Who Should Have the Right to Repair Your Car?

right_to_repair

My Lexus dealer wanted at least $1,100 to perform the 30,000-mile service on my wife’s 2004 RX 330.

I say “at least” because the service guy said the price could creep all the way up to $1,800. I nearly spit the contents of the “free” can of Coke they gave me right out my nose. I also took the keys back and tore out of the dealership.

Later that week I found a shop that checked and topped off the fluids and replaced the engine oil, oil filter, air filter, cabin air filter, and wiper blades for $130.

Sure, I didn’t get “genuine Lexus replacement parts” but I’m just fine going with Fram if it saves me a thousand dang dollars. I’m sure there are other benefits of returning to the dealer for service, but I won’t even try to justify spending a grand on them (though the Coke there is exceptionally good for some reason).

I mention this because I think auto manufacturers should make the same service technology they provide to their dealerships available to all independent shops. That way people like me could feel confident we’d get the same service for our cars when we didn’t choose to bring them back to the dealer.

Car buyers get screwed enough when buying a car from the dealer – we shouldn’t continue the pattern every time we need our cabin air filter changed.

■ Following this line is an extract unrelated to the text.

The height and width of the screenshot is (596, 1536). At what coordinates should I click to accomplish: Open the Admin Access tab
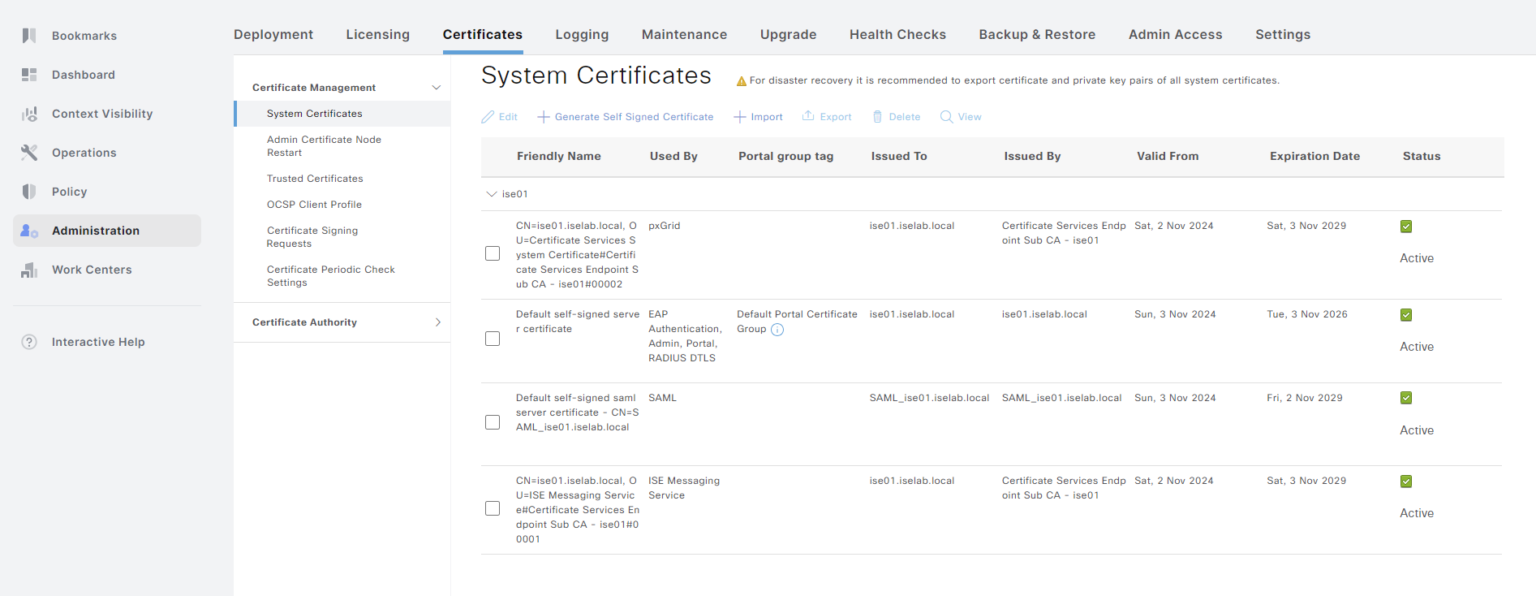pyautogui.click(x=1175, y=33)
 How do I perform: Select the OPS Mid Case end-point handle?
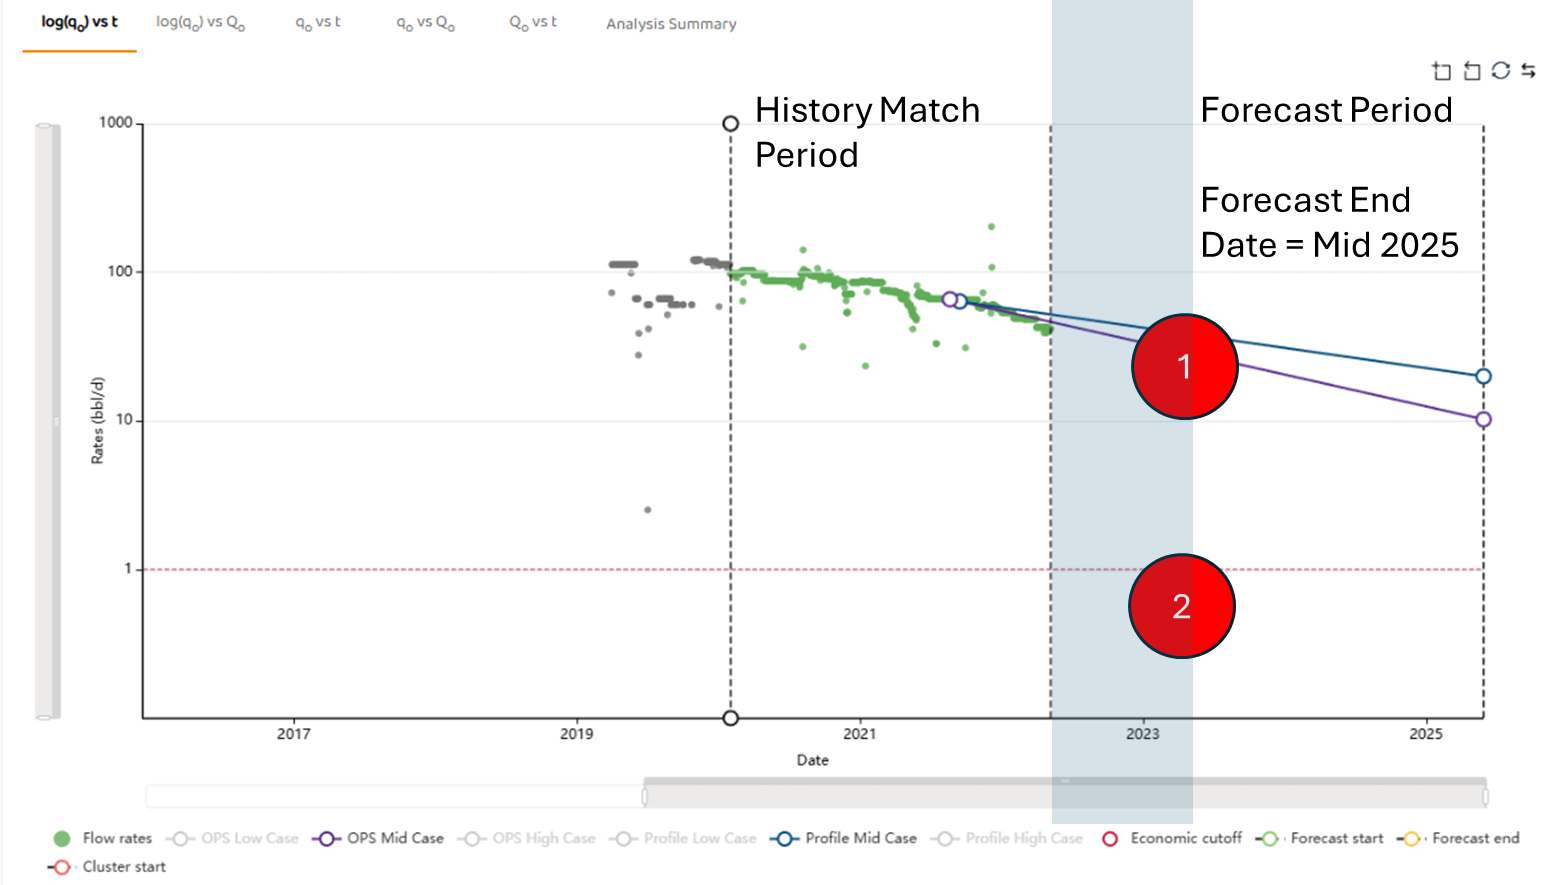1483,420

Keeping repair costs fair is the goal of the Right to Repair Act, which is

bipartisan legislation that would require automakers to provide the same service information and tools to independent auto and maintenance shops, as well as to consumers, that the automaker dealership service centers receive.

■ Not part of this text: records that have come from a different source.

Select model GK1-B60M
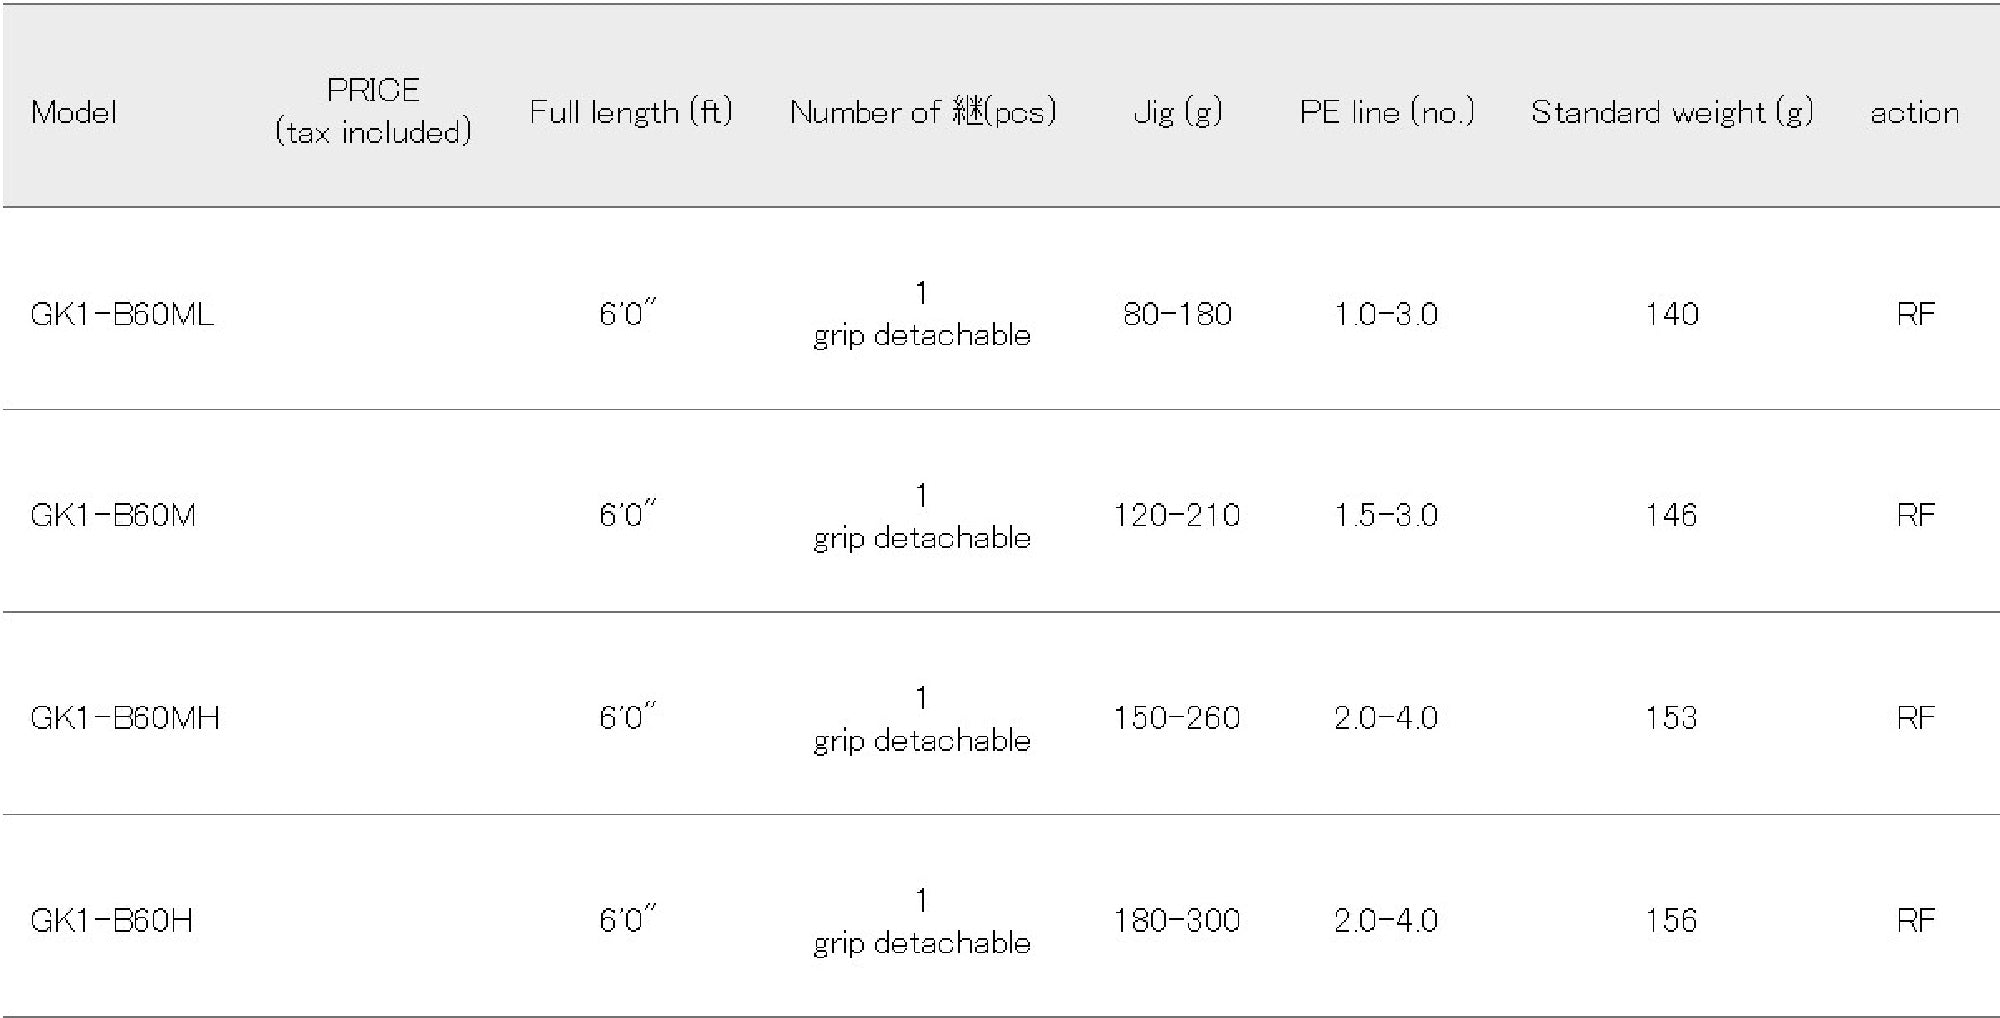The image size is (2000, 1018). pyautogui.click(x=113, y=515)
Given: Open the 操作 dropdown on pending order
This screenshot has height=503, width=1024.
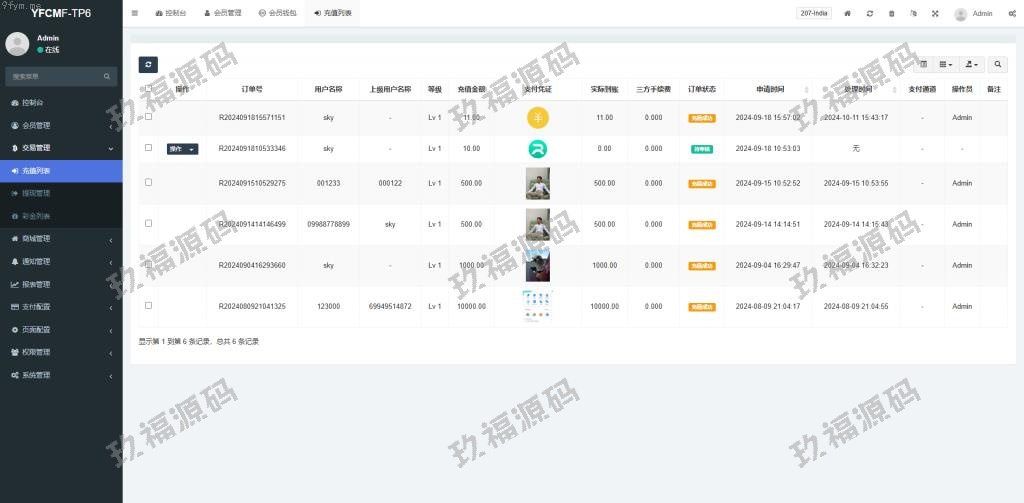Looking at the screenshot, I should pyautogui.click(x=182, y=149).
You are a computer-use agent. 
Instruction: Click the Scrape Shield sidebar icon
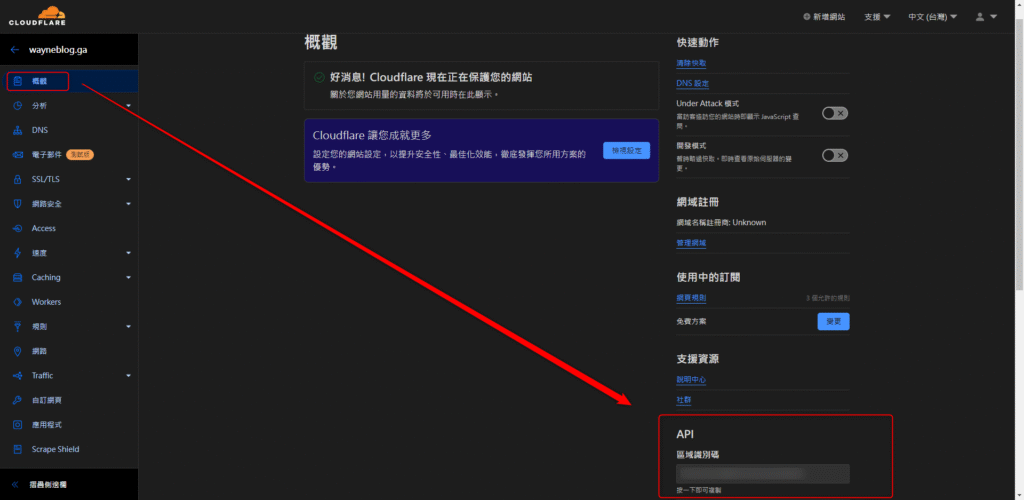[18, 449]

That just makes sense, don’t you think? The more advanced our vehicles become, the easier it is for manufacturers and dealers to monopolize the service of our cars. That’s not a path I want to go down.

I’d rather support a local small business while saving money on maintaining my car than fork over thousands of dollars to a corporate dealership chain. Even if it means giving up my free can of Coke.

Assuming you’d receive the same service, would you rather take your car to an independent repair shop, a dealer, or do the maintenance yourself?

-tgriffith

1 Comment

  1. The problem with your suggestion is that having your vehicle serviced by a third party may void the manufacturer’s warranty, which is the primary method of recourse for those that may have purchased a lemon.

    In your case, a 2004 is unlikely to still be covered, but for those with newer cars it is something to consider.